Lil Wayne Insinuates Blacks To Blame For George Floyd’s Death

Lil Wayne shared his controversial opinion on the death of George Floyd at the hands of the cops in Minneapolis.

(AllHipHop News) Young Money executive Lil Wayne connect with Fat Joe aka Joey Crack to talk about a gang of things. One of those things was the brutal death of George Floyd in Minneapolis.

Thousands of people line up on Joey Crack’s Instagram live to cop the jewels he so easily drops like in the opening scene of “The Godfather,” where guests clamored to give tribute or hear wisdom from Don Corleone’s lips.

That’s how people are with Joe. They pull up to hear him pull information out of some of rap music’s most interesting personalities.

They all trust Crack.

Lil Wayne, who rarely does interviews or speaks about controversial topics like race and polices, also trusts Crack — which is why he gave an interview and spoke about George Floyd’s death.

https://www.youtube.com/watch?v=AXvmO_Hm-Vs

Weezy says, “We have to stop placing the blame on the whole force and the whole everybody, or a certain race, or everybody with a badge … And if we want to place the blame on anybody, it should be ourselves for not doing more than what we think we’re doing.”

Many did not believe that Wayne was selling out because he did not support Black communal anger.

His position was that people jump into protest without care or commitment. They don’t care enough to do the research and don’t commit enough to follow through.

“Some people put a tweet out and they think they did something,” he said to the Terror Squad leader.

“Some people wear a shirt and they think they did something,” Wayne went on to say. “What you gonna do after that? Did you actually help the person? Did you actually help the family? Did you actually go out there and do something? So, if I ain’t about to do all that, then I ain’t about to do nothing. I’ll pray for ya.”

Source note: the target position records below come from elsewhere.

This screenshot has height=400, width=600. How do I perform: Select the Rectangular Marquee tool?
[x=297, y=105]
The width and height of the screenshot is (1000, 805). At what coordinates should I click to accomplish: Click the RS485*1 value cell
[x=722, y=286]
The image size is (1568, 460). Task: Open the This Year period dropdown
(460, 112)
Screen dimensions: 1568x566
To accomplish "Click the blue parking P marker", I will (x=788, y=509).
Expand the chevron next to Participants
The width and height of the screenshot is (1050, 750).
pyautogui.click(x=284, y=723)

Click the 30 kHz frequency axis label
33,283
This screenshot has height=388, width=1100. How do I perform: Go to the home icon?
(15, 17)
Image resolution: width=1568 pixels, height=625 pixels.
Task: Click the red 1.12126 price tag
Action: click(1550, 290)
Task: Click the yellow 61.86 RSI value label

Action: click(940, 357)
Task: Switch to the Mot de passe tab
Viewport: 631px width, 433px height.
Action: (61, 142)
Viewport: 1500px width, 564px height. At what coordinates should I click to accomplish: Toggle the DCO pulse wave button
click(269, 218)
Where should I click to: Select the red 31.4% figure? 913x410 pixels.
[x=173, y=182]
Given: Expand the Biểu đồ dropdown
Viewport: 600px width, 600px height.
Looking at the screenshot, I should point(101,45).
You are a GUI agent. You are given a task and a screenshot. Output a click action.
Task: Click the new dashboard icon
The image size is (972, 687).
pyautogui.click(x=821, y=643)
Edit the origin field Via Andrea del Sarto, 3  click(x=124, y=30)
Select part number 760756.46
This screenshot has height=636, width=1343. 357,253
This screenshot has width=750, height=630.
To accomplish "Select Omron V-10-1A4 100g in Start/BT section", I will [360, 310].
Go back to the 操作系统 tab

“What we need to do is we need to learn about it more.” Tunechi said while finishing his thoughts. “If we wanna scream about something, know what we’re screaming about. If we wanna protest about something, know what we’re protesting about. Because if we wanna get into it, there’s a bunch of facts that we think we know that we don’t know. … We scream about things that, sometimes, they really ain’t true.”

He committed to learning more about what’s going on.